For this exercise, please find the lines in the entries that include the word "poll" and copy them.

Data under study START

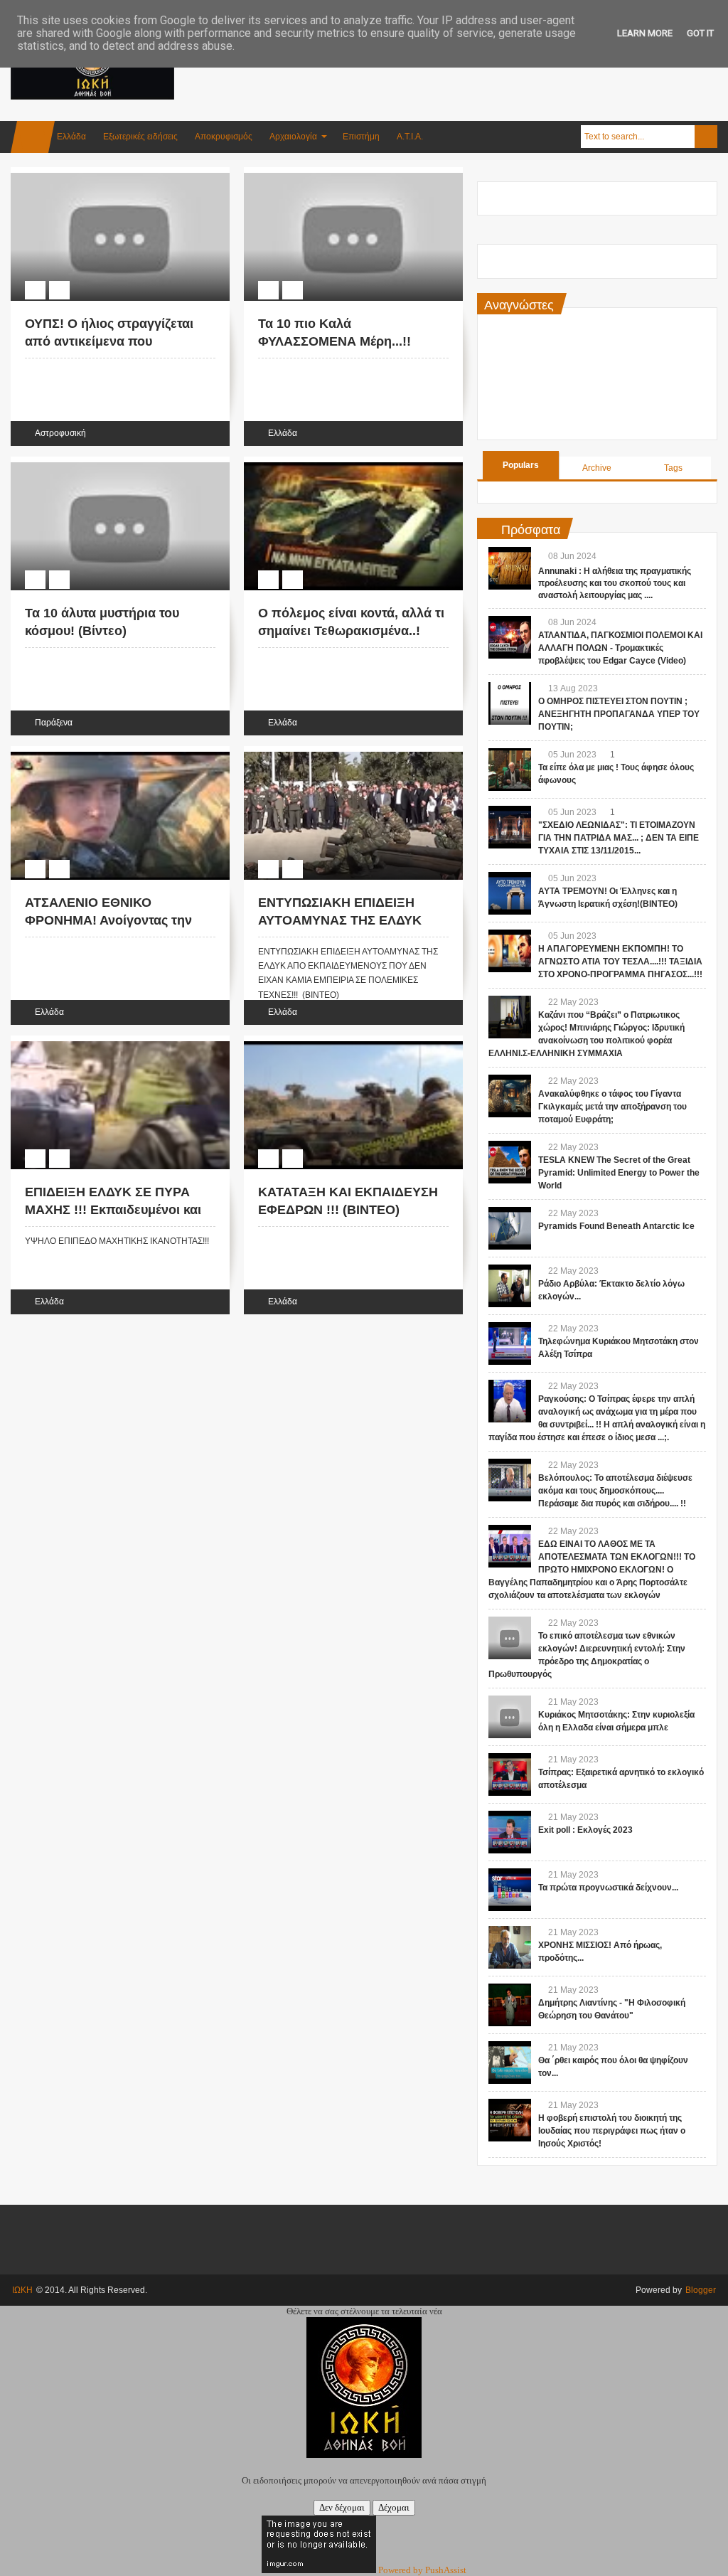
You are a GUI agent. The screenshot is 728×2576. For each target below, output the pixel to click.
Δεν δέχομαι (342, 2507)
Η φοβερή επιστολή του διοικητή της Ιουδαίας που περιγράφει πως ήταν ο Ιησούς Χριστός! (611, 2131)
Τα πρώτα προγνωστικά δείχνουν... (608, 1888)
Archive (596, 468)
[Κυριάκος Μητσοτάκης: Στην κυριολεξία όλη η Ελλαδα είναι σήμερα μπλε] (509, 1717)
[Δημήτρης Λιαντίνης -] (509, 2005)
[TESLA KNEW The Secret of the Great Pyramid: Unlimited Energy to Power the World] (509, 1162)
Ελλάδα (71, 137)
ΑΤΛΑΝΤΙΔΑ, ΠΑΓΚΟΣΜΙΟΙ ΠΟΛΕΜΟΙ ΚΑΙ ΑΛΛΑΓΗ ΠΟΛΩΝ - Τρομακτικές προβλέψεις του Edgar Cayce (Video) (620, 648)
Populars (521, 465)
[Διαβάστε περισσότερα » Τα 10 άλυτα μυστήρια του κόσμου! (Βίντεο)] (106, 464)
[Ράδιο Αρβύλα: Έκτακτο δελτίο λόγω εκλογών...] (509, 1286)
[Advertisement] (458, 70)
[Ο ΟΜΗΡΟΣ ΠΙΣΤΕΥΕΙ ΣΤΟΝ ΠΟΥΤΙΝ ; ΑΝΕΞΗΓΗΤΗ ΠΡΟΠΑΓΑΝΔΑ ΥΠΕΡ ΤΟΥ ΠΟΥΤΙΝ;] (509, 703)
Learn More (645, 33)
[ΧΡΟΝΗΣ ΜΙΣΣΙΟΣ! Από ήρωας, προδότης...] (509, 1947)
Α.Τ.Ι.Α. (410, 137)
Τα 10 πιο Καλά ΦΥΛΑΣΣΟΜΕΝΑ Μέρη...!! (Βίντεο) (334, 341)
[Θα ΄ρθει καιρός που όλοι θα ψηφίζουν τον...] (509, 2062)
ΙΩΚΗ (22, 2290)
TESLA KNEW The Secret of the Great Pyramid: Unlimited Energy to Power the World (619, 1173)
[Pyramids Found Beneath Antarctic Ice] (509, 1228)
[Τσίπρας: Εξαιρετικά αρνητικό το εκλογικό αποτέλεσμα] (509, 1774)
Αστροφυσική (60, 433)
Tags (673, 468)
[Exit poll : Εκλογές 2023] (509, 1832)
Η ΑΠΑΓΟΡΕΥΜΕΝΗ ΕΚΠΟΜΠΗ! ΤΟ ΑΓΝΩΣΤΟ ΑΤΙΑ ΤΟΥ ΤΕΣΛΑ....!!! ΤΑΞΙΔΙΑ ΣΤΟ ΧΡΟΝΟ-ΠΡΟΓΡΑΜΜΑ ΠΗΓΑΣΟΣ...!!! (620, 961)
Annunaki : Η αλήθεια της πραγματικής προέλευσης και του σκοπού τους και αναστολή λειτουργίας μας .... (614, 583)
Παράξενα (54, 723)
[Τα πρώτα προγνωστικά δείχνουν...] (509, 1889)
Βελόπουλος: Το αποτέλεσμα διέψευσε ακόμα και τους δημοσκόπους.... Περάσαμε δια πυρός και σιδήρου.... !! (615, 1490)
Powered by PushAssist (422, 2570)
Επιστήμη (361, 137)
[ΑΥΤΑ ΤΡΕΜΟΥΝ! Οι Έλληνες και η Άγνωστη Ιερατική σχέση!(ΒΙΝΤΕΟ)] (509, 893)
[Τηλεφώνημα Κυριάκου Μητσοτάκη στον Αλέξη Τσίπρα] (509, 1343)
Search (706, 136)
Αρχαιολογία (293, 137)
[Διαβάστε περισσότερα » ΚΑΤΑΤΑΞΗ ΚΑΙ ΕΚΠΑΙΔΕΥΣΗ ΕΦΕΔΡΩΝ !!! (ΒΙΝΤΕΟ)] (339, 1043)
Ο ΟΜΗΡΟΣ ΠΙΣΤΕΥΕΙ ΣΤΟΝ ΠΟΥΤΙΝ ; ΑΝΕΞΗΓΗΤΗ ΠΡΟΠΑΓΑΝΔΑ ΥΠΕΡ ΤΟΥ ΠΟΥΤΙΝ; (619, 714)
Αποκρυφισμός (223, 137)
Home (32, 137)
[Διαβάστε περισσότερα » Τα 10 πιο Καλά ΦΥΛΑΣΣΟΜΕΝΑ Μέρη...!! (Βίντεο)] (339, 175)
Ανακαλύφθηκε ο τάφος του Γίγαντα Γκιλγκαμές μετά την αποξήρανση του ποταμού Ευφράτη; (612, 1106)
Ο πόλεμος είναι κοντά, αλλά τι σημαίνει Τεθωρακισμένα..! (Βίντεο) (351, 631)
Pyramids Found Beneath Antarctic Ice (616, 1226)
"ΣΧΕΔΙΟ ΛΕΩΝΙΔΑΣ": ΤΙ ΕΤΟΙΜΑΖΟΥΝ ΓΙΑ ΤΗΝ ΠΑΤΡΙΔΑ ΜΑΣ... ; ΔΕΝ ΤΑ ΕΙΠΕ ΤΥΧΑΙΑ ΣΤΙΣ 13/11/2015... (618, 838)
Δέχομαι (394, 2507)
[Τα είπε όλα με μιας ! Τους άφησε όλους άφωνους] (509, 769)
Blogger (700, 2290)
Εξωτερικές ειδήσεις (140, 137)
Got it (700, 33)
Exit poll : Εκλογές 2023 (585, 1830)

Data under study END

▶ **Exercise answer**
[Exit poll : Εκλογές 2023] (509, 1832)
Exit poll : Εκλογές 2023 (585, 1830)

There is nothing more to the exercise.